Written problem 1
Extract every line of the records that contains the string "handle", matching case exactly.
··· Excerpt ···
Sorry for the long post in advance

Recipe Type: All Grain
Yeast: w34/70
Yeast Starter: optional
Additional Yeast or Yeast Starter: pitch 2 packs or make starter
Batch Size (Gallons): 5
Original Gravity: 1.068
Final Gravity: 1.10
IBU: 25
Boiling Time (Minutes): 69
Color: 2
Primary Fermentation (# of Days & Temp): 12 @ 52F
Additional Fermentation: Lager near 35F for 4-6 weeks
Secondary Fermentation (# of Days & Temp): 7 @ 52F


4.5 # Weyerman Pilsner 37PPG, 2L
4.5 # American 2 Row Lager 38PPG, 2L
2 # Flaked Rice ( optional )

Mashed at 147F for 90 minutes

1 oz Sterling Leaf 6.7% AA @ 60 minutes
1/2 oz Liberty Pellets @ 30 minutes
1/2 oz Liberty Pellets @ 10 minutes

Just got back into brewing with a friend. Decided to try and “do it up right”
We use a 16 gallon SS kettle, 2 10 gallon Igloos, transfer pumps, lager chamber made from a chest freezer with a Johnson controls temp controller, corny kegs with a plate filter and 10Lb Co2, SS 50’ wort chiller, refractometer, etc…

Now all that being said, we decided to go with this recipe right off the bat. Which was probably pretty stupid. An IPA would probably have made more sense trying to get back into the swing of things.
··· Raw data ···
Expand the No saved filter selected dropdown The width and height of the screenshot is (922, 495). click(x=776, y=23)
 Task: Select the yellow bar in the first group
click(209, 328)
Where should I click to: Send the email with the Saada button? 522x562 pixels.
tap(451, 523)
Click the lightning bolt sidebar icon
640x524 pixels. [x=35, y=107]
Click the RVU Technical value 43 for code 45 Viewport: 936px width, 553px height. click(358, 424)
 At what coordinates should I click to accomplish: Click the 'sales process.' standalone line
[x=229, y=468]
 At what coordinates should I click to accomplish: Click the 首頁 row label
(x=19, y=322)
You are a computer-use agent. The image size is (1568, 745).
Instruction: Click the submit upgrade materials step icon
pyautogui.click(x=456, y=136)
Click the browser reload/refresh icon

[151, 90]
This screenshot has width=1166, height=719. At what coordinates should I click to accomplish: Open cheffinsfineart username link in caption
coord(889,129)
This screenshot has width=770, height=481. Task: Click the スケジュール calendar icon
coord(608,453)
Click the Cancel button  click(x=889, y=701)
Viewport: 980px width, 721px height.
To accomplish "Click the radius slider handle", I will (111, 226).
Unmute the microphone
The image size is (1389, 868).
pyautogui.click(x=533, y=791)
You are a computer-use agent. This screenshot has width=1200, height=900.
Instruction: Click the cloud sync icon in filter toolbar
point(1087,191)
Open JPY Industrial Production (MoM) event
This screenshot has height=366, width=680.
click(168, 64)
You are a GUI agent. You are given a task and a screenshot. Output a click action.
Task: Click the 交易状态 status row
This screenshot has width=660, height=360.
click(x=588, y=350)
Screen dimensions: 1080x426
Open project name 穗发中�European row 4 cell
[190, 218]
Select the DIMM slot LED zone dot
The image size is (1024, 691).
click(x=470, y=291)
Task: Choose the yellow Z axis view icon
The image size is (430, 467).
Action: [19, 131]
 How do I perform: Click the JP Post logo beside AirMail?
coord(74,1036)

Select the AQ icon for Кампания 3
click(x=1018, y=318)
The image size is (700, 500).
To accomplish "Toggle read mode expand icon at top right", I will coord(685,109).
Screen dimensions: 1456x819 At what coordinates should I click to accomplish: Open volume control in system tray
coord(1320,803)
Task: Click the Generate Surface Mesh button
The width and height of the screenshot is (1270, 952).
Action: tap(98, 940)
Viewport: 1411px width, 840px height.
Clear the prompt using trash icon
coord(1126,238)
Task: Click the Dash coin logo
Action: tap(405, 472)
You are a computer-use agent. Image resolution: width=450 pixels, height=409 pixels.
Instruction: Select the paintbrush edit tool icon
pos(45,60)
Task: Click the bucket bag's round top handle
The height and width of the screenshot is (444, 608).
···
Written problem 2
Answer these questions from the brewing post:
(a) At what temperature and for how long was the grain mashed?
(b) What size of kettle is used?
(c) How many days and at what temperature does primary fermentation run?

Complete output 1
To accomplish "Click the radius slider handle", I will (111, 226).
Task: Click the bucket bag's round top handle

Complete output 2
(a) 147F for 90 minutes
(b) 16 gallons
(c) 12 days at 52F